Legal English for Notaries - By Federnotizie

Appurtenant vs In gross

Transcript:

In Peter’s Pills 42 (“Easement vs Profit à prendre“) we discovered that in the common law system an easement is the right to use someone’s land (e.g., right of way), while a profit à prendre is the right to take something away from someone’s land (e.g., wood; grass etc) . Today we see how these two can be either appurtenant (appartenenti) or in gross (in proprio).

Appurtenant

When an easement or profit à prendre is appurtenant it runs with, or follows, the land and is binding (vincolante) on successive owners of the dominant and servient tenements (tenimenti). The appurtenant right is linked to the ownership of a specific piece of land, the dominant tenement, and it belongs to the land itself, and it is transferred with the land when it is sold or conveyed (ceduto). It cannot be registered with its own title in the land registry. For example, in the UK a right of way over a servient tenement is an appurtenant easement which may be entered as a benefit in the property register for the dominant land and as a notice in the charges register for the servient land.

In gross

On the other hand, when an easement or profit à prendre is in gross, it does not run with the land, and it is not attached to the ownership (legata alla proprietà) of any particular piece of land. It is a right which may be registered with its own title in the land registry system and which may be disposed of (ceduto) independently from any land that the holder owns (di cui il titolare è proprietario).

Examples in gross

An example of an easement in gross is when a utility company has the right to run electric power lines through property which the company does not own. Depending on how this easement was granted, the company may, or may not, have the right to transfer this easement to another company without authorisation from the owner of the land.

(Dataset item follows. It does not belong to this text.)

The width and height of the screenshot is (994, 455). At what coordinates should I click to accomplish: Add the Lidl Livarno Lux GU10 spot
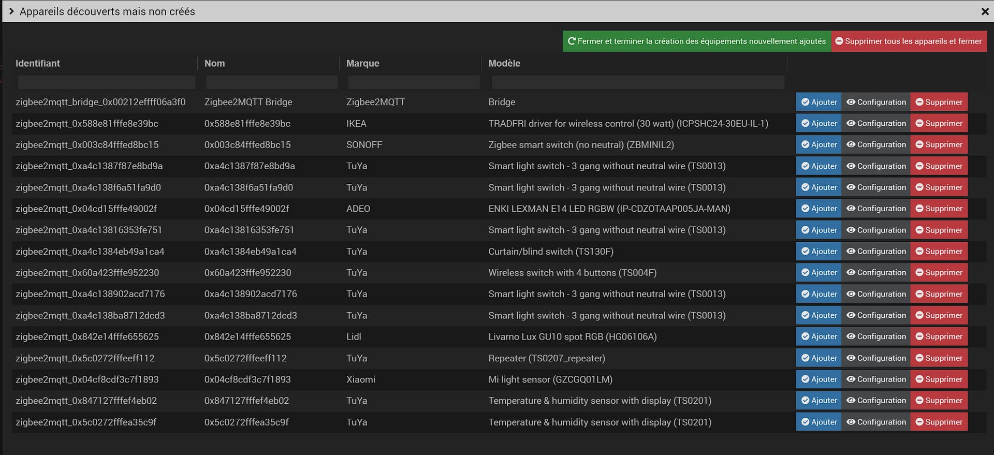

This easement in gross may be registered in the land register with its own title.

Similarly, examples of a profits à prendre in gross are when a person has been granted fishing rights on land the person does not own or when a company has been granted mining rights (estrazione mineraria). Once again, depending on how this easement was granted, the person or company may, or may not, have the right to sell or otherwise transfer the profit à prendre to another person without authorisation from the owner of the land. Profits à prendre in gross may be registered in the land registry system with their own title.